Abstract
Purpose: :
To determine whether the auto-degradation of human βA3-crystallin is due to its proteinase activity.
Methods: :
Human βA3-crystallin was cloned, expressed and purified as previously described (Gupta, Srivastava and Srivastava, Biochemistry 2006, 45, 9964-9978). The purified βA3-crystallin preparation was incubated under sterile conditions with and without detergents in 0.05 M Tris-buffer, pH 7.9 at 37°C to determine its detergent-induced auto-degradation. Additionally, the crystallin was incubated under identical conditions with protease inhibitors to examine their effects on its auto-degradation.

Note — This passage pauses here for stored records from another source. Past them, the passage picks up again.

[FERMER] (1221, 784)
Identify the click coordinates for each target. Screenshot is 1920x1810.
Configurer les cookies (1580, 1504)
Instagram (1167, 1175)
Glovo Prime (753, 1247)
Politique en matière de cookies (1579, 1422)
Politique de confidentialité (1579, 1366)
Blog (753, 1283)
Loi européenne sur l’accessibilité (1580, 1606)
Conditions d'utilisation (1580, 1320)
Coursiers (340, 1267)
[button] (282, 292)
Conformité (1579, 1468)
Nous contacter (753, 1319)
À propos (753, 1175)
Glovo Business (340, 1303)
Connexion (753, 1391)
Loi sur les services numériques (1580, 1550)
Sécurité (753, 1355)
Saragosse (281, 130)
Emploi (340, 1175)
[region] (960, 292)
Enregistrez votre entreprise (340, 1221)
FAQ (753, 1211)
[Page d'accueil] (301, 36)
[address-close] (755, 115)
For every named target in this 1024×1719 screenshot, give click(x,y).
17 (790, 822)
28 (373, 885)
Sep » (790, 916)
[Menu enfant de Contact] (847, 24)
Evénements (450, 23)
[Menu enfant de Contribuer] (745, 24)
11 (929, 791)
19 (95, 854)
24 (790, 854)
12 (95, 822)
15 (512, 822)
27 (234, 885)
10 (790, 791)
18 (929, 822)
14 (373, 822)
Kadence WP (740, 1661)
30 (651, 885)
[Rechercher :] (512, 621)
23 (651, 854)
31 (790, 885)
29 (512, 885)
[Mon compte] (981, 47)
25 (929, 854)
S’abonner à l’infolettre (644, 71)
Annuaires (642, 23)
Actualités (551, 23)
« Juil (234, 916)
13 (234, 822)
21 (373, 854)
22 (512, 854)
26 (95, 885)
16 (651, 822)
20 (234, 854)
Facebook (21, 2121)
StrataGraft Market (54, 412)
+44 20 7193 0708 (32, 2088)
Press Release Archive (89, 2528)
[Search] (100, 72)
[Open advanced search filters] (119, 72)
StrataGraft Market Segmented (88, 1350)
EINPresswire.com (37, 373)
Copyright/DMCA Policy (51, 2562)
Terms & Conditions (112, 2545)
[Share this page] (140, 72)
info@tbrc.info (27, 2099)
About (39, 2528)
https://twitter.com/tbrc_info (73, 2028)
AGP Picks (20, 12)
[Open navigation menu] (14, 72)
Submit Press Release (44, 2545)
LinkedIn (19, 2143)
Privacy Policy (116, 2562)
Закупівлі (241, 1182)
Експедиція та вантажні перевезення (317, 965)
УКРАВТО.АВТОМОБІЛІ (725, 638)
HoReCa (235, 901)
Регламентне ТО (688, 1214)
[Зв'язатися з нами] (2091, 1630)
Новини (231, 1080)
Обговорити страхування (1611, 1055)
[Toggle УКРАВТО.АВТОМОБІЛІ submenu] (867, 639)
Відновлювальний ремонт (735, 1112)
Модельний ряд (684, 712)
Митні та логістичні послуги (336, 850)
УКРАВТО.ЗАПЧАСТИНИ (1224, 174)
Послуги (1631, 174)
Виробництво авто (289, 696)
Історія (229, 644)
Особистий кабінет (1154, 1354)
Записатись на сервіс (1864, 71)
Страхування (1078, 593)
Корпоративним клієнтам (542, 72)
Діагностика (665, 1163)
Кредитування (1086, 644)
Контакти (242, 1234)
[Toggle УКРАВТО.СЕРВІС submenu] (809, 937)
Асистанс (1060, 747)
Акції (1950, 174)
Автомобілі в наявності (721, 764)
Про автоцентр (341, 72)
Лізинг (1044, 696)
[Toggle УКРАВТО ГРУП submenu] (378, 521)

Partial N-terminal sequencing of three major auto-degraded species with Mr of 25, 27 and 29 kDa was performed to determine specific bonds cleaved in the crystallin during their production.
Results: :
On incubation of βA3-crystallin with CHAPS {3-[(3-Cholamidopropyl) dimethylammonio]-1-propanesulfonate}, the crystallin showed three major auto-degradation products with Mr of 25, 27 and 29 kDa. The auto-degradation in the crystallin occurred at much slower rate on incubation alone or with Triton X-100, or with CHAPS plus serine protease inhibitors (phenylmethylsulfonyl fluoride, aprotinin and chymostatin and L-1-tosylamido-2-phenylethyl chloromethyl ketone [TPCK]). However, the degradation occurred in the presence of metallo-protease inhibitors (EDTA and EGTA) and cystein protease inhibitors (E-64, methylmaleimide and iodoacetamide). The results suggested that a serine-type protease activity was responsible for auto-degradation. The specific bond cleaved to produce 25, 27 and 29 kDa species wereLys17-Met18, Gln4-Ala5 and Thr-Gly (in His-tag region), respectively.
Conclusions: :
Human βA3-crystallin exhibited auto-degradation on incubation with detergents such as CHAPS, which is due to its serine-type protease activity.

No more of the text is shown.